▶ EXTRACTED TEXT

Search code examples
c#encodingtddpex

Pex and unicode encoding


I'm playing around with Pex and have a simple class. The code is:

public void WriteLine(string line)
{
    Contract.Requires(line != null);
    if (_stream == null)
        _stream = getStream();

    var writer = new StreamWriter(_stream);
    writer.WriteLine(line);
}

private Stream getStream()
{
    return File.Open(Path, FileMode.Append, FileAccess.Write);
}

I created the following PexMethod:

[PexMethod(MaxRunsWithoutNewTests = 200)]
public void WriteLine(string line)

▶ PROVIDED MATERIAL
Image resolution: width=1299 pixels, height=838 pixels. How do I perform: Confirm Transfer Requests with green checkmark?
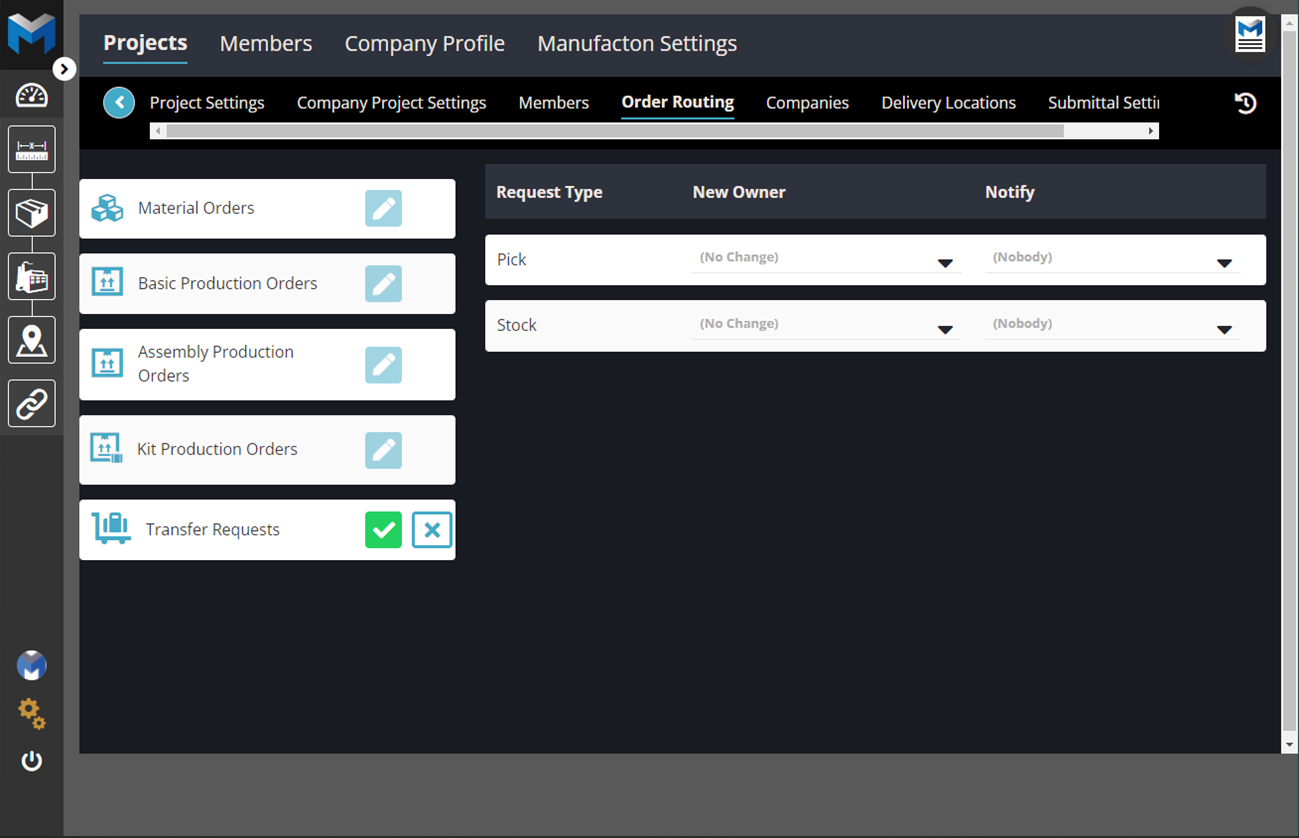point(383,530)
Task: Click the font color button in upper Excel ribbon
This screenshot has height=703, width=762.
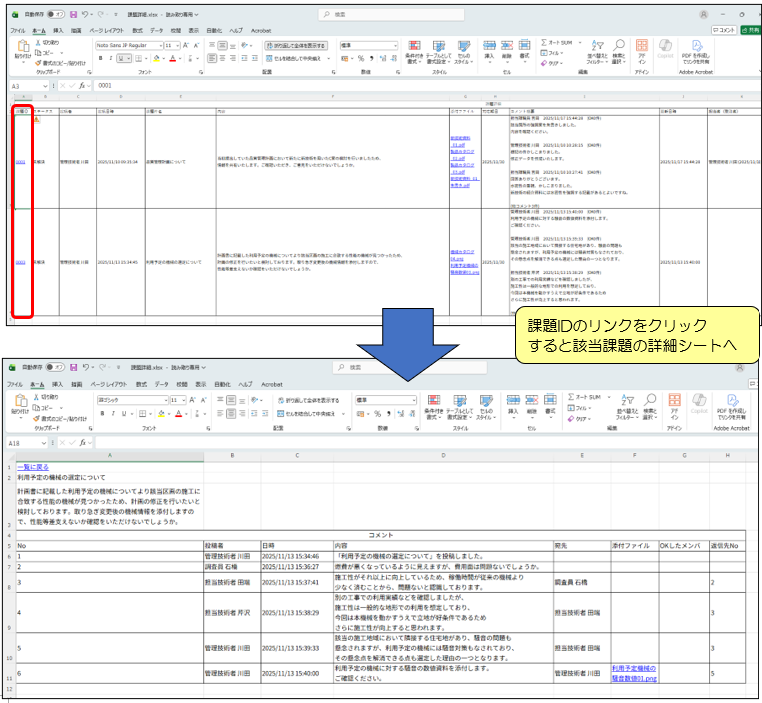Action: 172,58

▶ CHALLENGE A
Using the thread about Pex and unicode encoding, say whether each statement agrees with it, answering yes or no and quoting the deciding words: (i) The getStream method opens the file in append mode. (ii) The PexMethod attribute sets MaxRunsWithoutNewTests to 100. (iii) WriteLine requires that line is not null.
▶ CHALLENGE B
Rescale the two rows that follow the Pex thread. Write out every line of both again, including the requests, but multiply each coordinate in their answers by 2.05 and round to a whole number, rounding halves up, and omit the pictures.

▶ FINAL RESULT A
(i) Yes: "FileMode.Append"
(ii) No: "MaxRunsWithoutNewTests = 200"
(iii) Yes: "Contract.Requires(line != null);"

▶ FINAL RESULT B
Image resolution: width=1299 pixels, height=838 pixels. How do I perform: Confirm Transfer Requests with green checkmark?
point(785,1087)
Task: Click the font color button in upper Excel ribbon
This screenshot has height=703, width=762.
Action: 353,119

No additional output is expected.